◆ **Dokument**:
^^^^^^^^^^^^^^^^

Produziert für: Reise Journal 04/1998
Erfurts anheimelnde Atmosphäre nimmt Stadtläufer voll und ganz für sich ein. Rostbrätel, Thüringer Blau-Weiß, bimmelnde Straßenbahnen und Blumenpracht bis in den späten Herbst gehören ebenso zu der Stadt an der Gera wie Kirchen, Klöster und Krämer.
Ein Spaziergang über die Krämerbrücke ist ein wundervoller Ausgangspunkt für die Erkundung der Altstadt. Manch einer merkt kaum, dass er auf einer Brücke flaniert: die 125 Meter lange Krämerbrücke ist beidseits mit Fachwerkhäusern bebaut. Die einzige Brücke dieser Art nördlich der Alpen. Die Ägidienkirche am östlichen Ende ist die letzte Brücktorkirche der Stadt; eine Turmbesteigung lohnt sich unbedingt, der Ausblick ist phantastisch! Händler, Kunsthandwerker und Künstler leben und arbeiten heute auf dieser Brücke, die im Jahre 1325 nach mehreren Bränden erstmals in Stein gebaut wurde.
In dem schmucken Laden in der Krämerbrücke Nr. 1 finden sich neben dem Original Thüringer Blau-Weiß auch heute wieder Schätze aus alter Zeit. Porzellanfiguren bevölkern die Schränke und Vitrinen des Lädchens. Wer dem Schild „Manufaktur“ folgt, kann sogar bei der Herstellung der Glöckchen, Teller und Nippesfiguren zuschauen. Die Familie Reindel produziert nach alten Formen, die sie in dem Fundus einer Porzellanmanufaktur entdeckte. Bernd Reindel vermutet, dass einige der Modelle schon um 1790 entworfen wurden. Entwürfe nach Illustrationen der Zeitschrift „Gartenlaube“ zeugen von der Vergangenheit. Aber auch der Bezug zur Gegenwart fehlt nicht: Aus Blau-Weiß wurde die Variation Grün-Gelb mit schwungvoller Linienführung entwickelt. Und unter den Rohlingen ist auch ein ganz neues Modell: Die Krämerbrücke im Kleinformat.

^^^^^^^^^^^^^^^^

◆ **Datenabschnitt**:
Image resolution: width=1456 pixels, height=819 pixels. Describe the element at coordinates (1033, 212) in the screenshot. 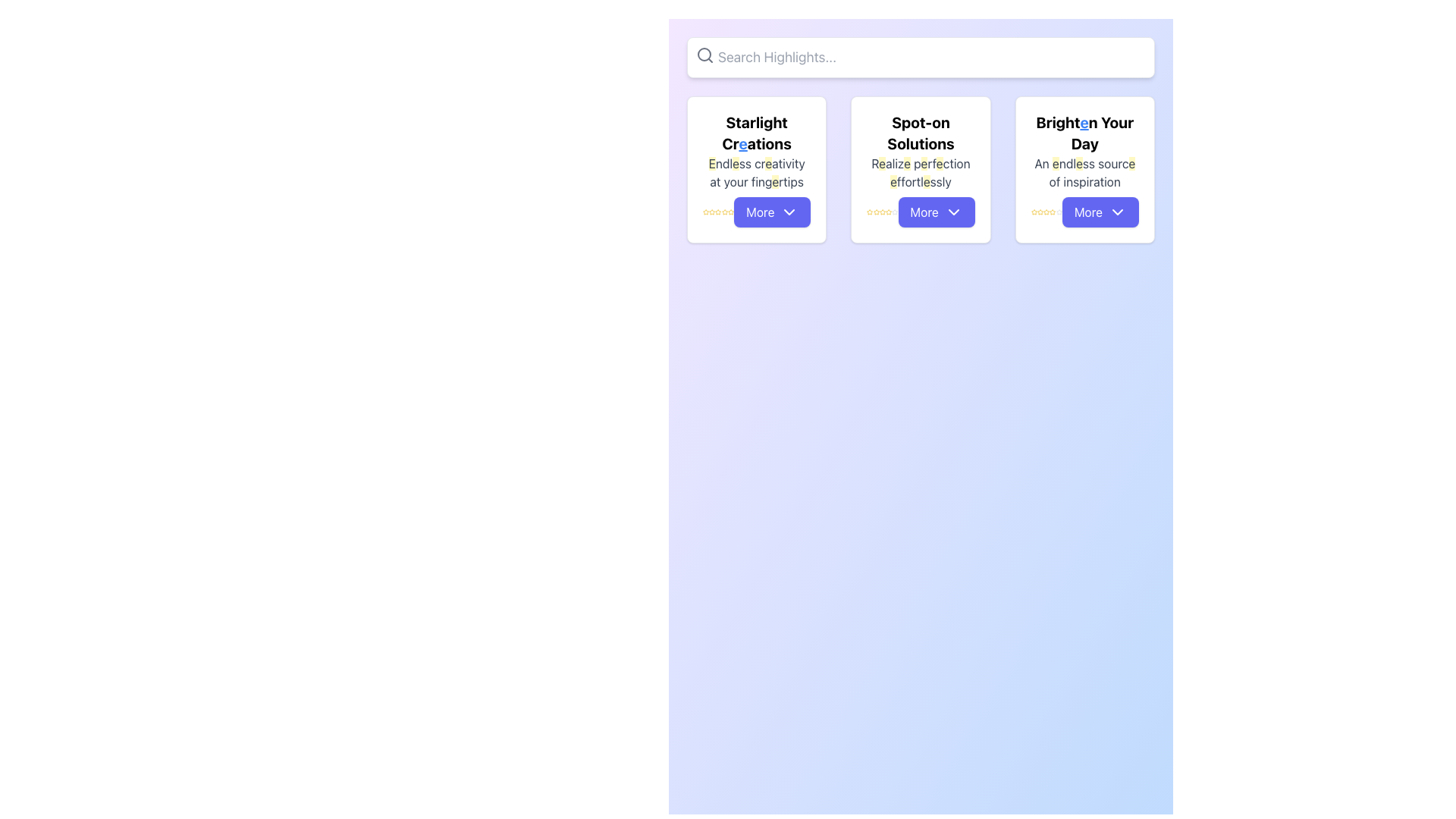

^^^^^^^^^^^^^^^^

◆ **Übungsaufgabe 1**:
Beantworten Sie anhand des Erfurt-Artikels die folgenden Fragen:
(a) Wie lang ist die Krämerbrücke?
(b) Welche Kirche steht am östlichen Ende der Krämerbrücke?
(c) Welche Farbvariante entstand aus dem Thüringer Blau-Weiß?
◆ **Übungsaufgabe 2**: Führen Sie den Erfurt-Artikel im gleichen Ton ab seinem letzten Satz weiter.

◆ **Lösung 1**:
(a) 125 Meter
(b) Die Ägidienkirche
(c) Grün-Gelb

◆ **Lösung 2**:
Ein paar Meter über das Kopfsteinpflaster weiter geschlendert und Mode, Schmuck, Wein und Münzen laden in den kleinen Geschäften zum Stöbern, Schauen und Staunen ein. Galerien und Ateliers verlocken die Besucher zum Verweilen. Im „Brückenmuseum“ in den Häusern Nr. 20 und 21 können in aller Ruhe Fotografien zur Geschichte der Krämerbrücke betrachtet werden. Wenngleich es auch schwer fällt, sich von der Krämerbrücke zu trennen – die Altstadt lockt!
In der Altstadt vereinigen sich die verschiedenen Epochen zu einem steinernen, aber angenehm belebten Kaleidoskop. Immer wieder stößt man in den Gassen und Winkeln auf zauberhafte Details. Sei es eine entzückend restaurierte Haustür, sei es ein anmutiges Gäßchen oder ein familiäres Café wie das Altstadtcafé am Fischersand, wo man sommers am Wasser sitzen und sich im Winter mit hausgemachter Soljanka verwöhnen lassen kann. Wen wundert’s, dass auch Goethe sich hier wohlgefühlt hat. Im Haus „Dächeröden“ am Anger ging er ein und aus.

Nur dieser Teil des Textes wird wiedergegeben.